Segment Start: EXTRACTED TEXT
Purpose of the Study:

  • To develop a novel MRE sequence for rapid data acquisition.
  • To achieve high-speed MRE imaging without introducing distortion artifacts.
  • To improve the overall functional capability of MRI for elastography applications.

Main Methods:

  • Utilized a displacement-encoded stimulated echo (DENSE) sequence with multiphase acquisition.
  • Implemented a center-out golden-angle stack-of-stars sampling for improved SNR.
  • Employed Hadamard encoding and interleaved multislab acquisition for efficiency.
  • Applied parallel imaging and compressed sensing for accelerated acquisition.

Main Results:

  • Achieved a 6-fold acceleration compared to GRE MRE, further accelerated 8-fold with PI/CS.
  • Demonstrated minimal stiffness measurement variance (<9.23%) across sequences.
  • Reported higher contrast-to-noise ratio (1.38) compared to EPI-based sequences.
  • Validated accurate stiffness estimation and artifact avoidance in brain imaging.

Conclusions:

  • Developed a rapid DENSE-based MRE sequence.
  • Achieved acquisition speeds comparable to EPI-based sequences.
  • Maintained signal-to-noise ratio (SNR) and avoided distortion artifacts.
Segment End: EXTRACTED TEXT
Segment Start: MATERIAL PROVIDED
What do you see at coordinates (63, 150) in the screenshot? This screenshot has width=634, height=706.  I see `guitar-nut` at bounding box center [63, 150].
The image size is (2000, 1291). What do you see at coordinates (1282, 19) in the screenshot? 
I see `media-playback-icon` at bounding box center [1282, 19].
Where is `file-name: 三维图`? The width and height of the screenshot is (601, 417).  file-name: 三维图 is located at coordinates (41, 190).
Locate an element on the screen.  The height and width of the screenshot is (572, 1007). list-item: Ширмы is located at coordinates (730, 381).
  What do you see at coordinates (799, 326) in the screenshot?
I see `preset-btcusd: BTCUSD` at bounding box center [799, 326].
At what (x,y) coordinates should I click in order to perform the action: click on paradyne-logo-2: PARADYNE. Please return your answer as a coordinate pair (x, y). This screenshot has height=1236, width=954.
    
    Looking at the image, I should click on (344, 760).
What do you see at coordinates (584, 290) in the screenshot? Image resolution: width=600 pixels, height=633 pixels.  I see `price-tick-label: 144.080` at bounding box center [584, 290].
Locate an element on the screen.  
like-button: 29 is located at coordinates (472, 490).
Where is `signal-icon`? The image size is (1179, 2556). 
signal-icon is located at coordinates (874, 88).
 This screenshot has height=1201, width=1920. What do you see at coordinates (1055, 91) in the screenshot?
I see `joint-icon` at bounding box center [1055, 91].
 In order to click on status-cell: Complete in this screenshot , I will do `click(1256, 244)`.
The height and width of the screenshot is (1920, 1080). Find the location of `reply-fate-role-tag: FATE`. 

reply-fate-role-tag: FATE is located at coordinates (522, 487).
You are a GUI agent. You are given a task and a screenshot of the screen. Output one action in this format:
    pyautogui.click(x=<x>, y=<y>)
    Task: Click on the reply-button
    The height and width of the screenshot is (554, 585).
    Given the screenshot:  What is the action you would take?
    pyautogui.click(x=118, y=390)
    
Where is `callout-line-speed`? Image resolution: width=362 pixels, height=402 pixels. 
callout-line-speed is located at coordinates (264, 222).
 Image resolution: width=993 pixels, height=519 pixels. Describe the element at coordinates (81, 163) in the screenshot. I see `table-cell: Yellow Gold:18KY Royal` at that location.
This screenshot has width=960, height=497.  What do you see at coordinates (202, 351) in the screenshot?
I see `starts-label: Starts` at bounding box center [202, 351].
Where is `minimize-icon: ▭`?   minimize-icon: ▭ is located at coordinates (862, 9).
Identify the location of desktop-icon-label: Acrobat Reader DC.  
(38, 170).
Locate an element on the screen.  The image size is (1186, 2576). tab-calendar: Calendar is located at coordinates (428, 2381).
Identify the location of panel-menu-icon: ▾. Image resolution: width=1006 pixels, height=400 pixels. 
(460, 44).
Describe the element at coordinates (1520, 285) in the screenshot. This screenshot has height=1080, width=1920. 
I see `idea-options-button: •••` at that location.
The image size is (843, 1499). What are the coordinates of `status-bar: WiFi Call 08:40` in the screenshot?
Segment End: MATERIAL PROVIDED
__SET OF TASKS__:
a) Why did the MRE study summary's authors use center-out golden-angle stack-of-stars sampling?
b) List every technique named in the Main Methods section of the MRE study summary.
c) Answer these questions from the MRE study summary:
(i) How much faster than GRE MRE was the new sequence before PI/CS was applied?
(ii) What contrast-to-noise ratio was reported?
(iii) What were the acquisition speeds comparable to?
Base your work on the MRE study summary alone, not on the records.

__NUMBERED ANSWERS__:
a) They used it to improve the signal-to-noise ratio (SNR).

b)
- Displacement-encoded stimulated echo (DENSE) sequence with multiphase acquisition
- Center-out golden-angle stack-of-stars sampling
- Hadamard encoding
- Interleaved multislab acquisition
- Parallel imaging
- Compressed sensing

c)
(i) 6-fold
(ii) 1.38
(iii) EPI-based sequences